Numerous diseases affect pine trees. Some are easily managed with chemical or biological solutions; others spread rapidly through a pine population as there’s no known means of controlling the fungal spread. Diseases spread in many ways, from spores to insects, and many affect all pine species. Young saplings and seedlings are especially susceptible to these fungi.
Pines with needle cast start by exhibiting brown spots on the branches, some with yellow margins, during springtime. Eventually, the spots become larger. The needles start turning yellow, then brown, until dying in late spring or early summer. The dead needles on the forest floor will start exhibiting black football-shaped growths. The growths eventually split and eject spores that are then spread by rain or wind to other pine trees. Needle cast is a fungus that can kill seedlings and saplings if the infection is severe enough. Fungicides may be used to control needle sap, along with removing or cutting infected branches and possibly the whole tree.

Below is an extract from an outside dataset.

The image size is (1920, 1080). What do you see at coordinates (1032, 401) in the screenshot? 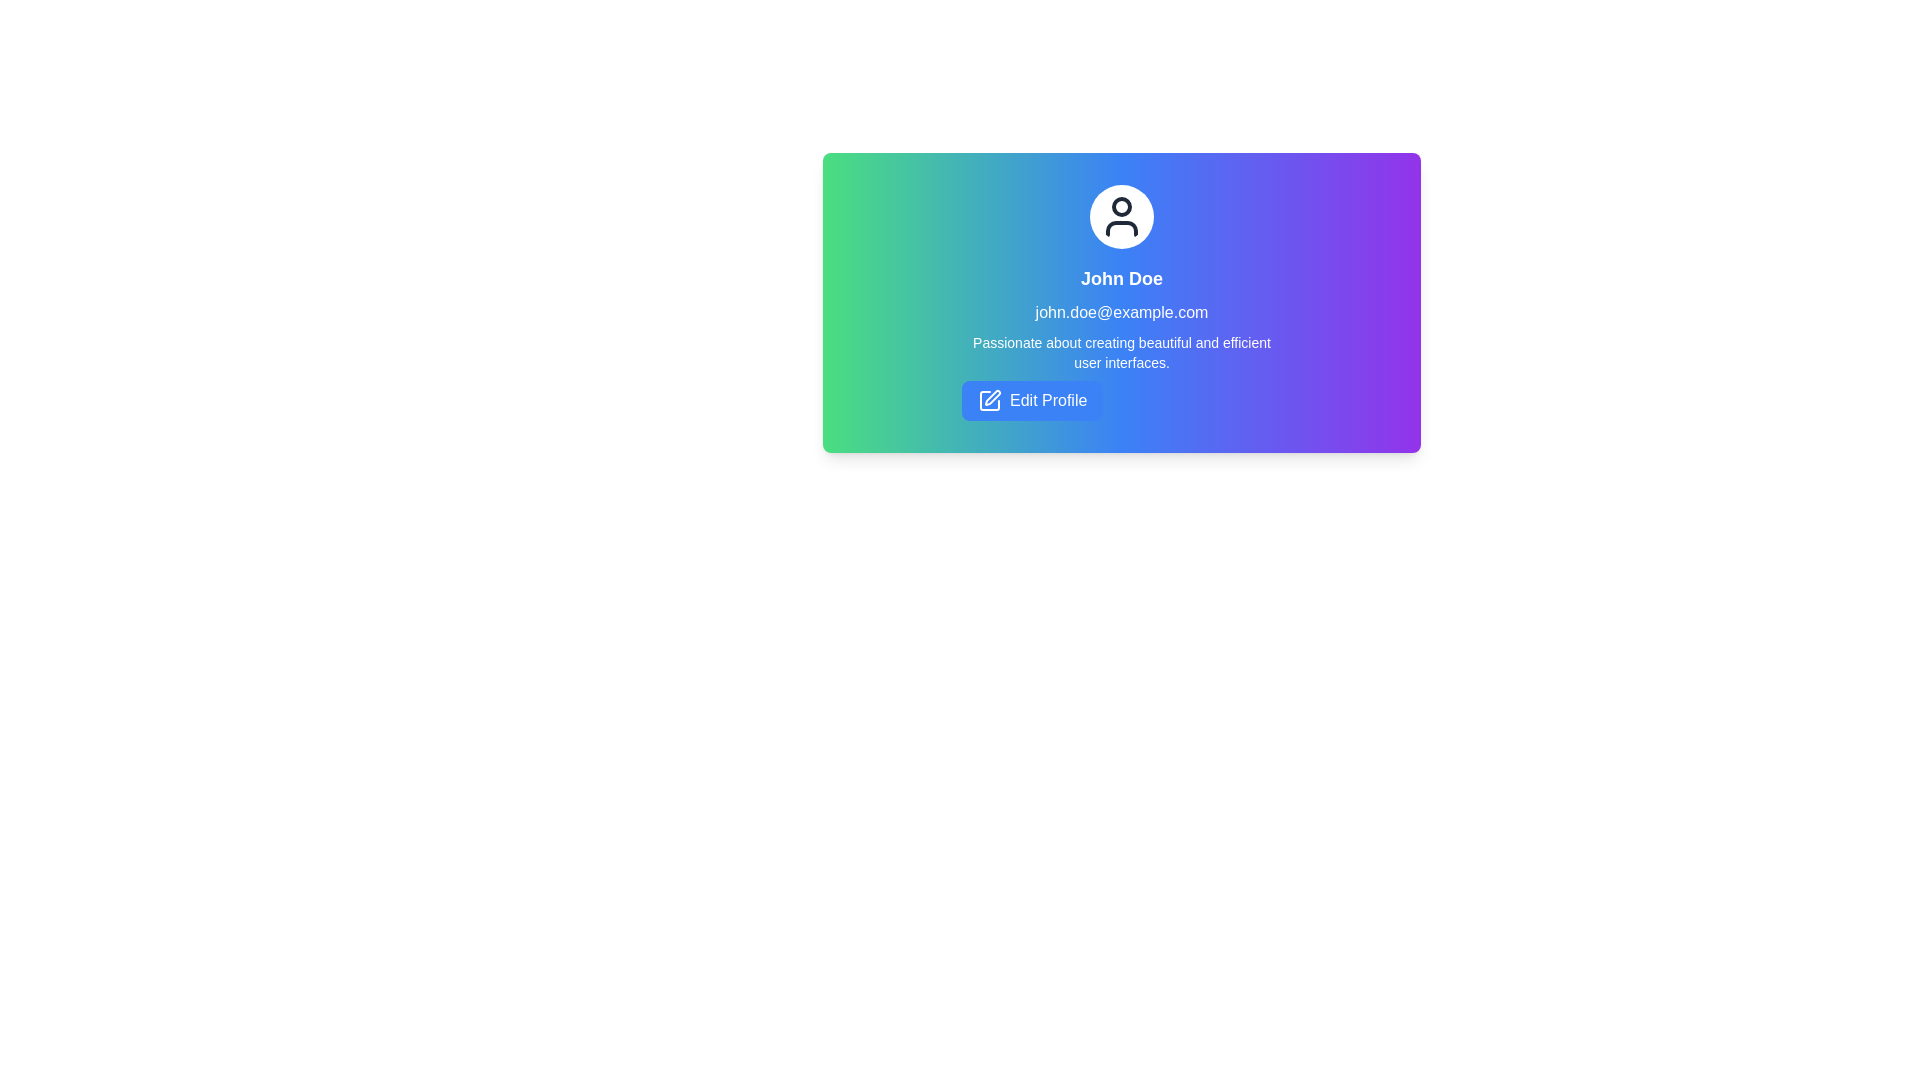
I see `the 'Edit Profile' button, which has a blue background, rounded corners, and displays white text alongside a pen icon` at bounding box center [1032, 401]. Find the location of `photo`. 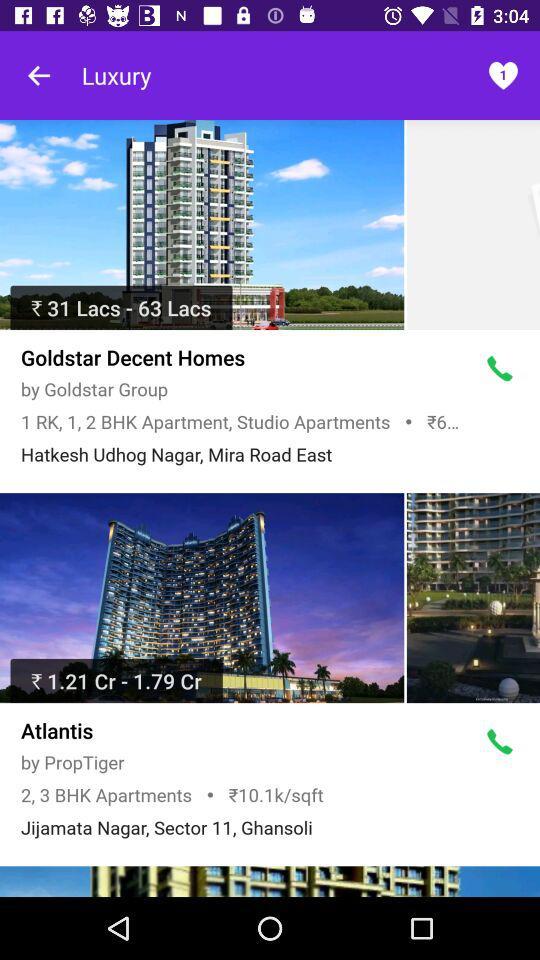

photo is located at coordinates (472, 598).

Brown spot needle blight is most common on longleaf pines, though it can infect all pine species. This disease causes spots on individual pine needles that start out yellow and turn to brown. Occurring mainly on the needles on low branches, it makes needles appear mottled and can eventually cause severe defoliation. This disease usually strikes young, seedling-age pines; if it is severe enough, it can cause seedling death or stunted growth. Removing affected trees is the best method of preventing the spread of disease.
Sooty mold is another fungus that affects all pine species. It causes black, crusty spots on pine needles, branches and stems. They grow on the sugary excrement left behind by aphids, scales, mealybugs and whiteflies, among others. The pine will look yellow from lack of sun exposure but the fungus does not penetrate the leaf or bark tissue. Controlling the insect population is the main way to impact this disease. Wash the fungus off the trees and spray it with the proper insecticide.
Needle rust is a fungal disease prevalent in young pine trees. These trees exhibit white to orange blister-like sores on the needles. Called aecia, these symptoms present themselves in late spring and disappear in late summer after releasing their spores. The previously affected needles will end up with yellow to brown spots. Severely afflicted young trees may end up disfigured or stunted. To complete their life cycle, these fungi need an alternate host such as goldenrod and aster. As such, eliminating alternate hosts will diminish the fungi population.
Pitch canker usually affects pines growing in a plantation though it can also be found in a landscape setting. Symptoms of this disease include resinous cankers on the trunk, branches or roots of the pine trees and a thickening of the tree’s crown. This fungus affects pines of all ages and spreads to the pine’s cones and seeds. Chemical and biological measures have been unable to control this disease; outbreaks often spread throughout a massive area.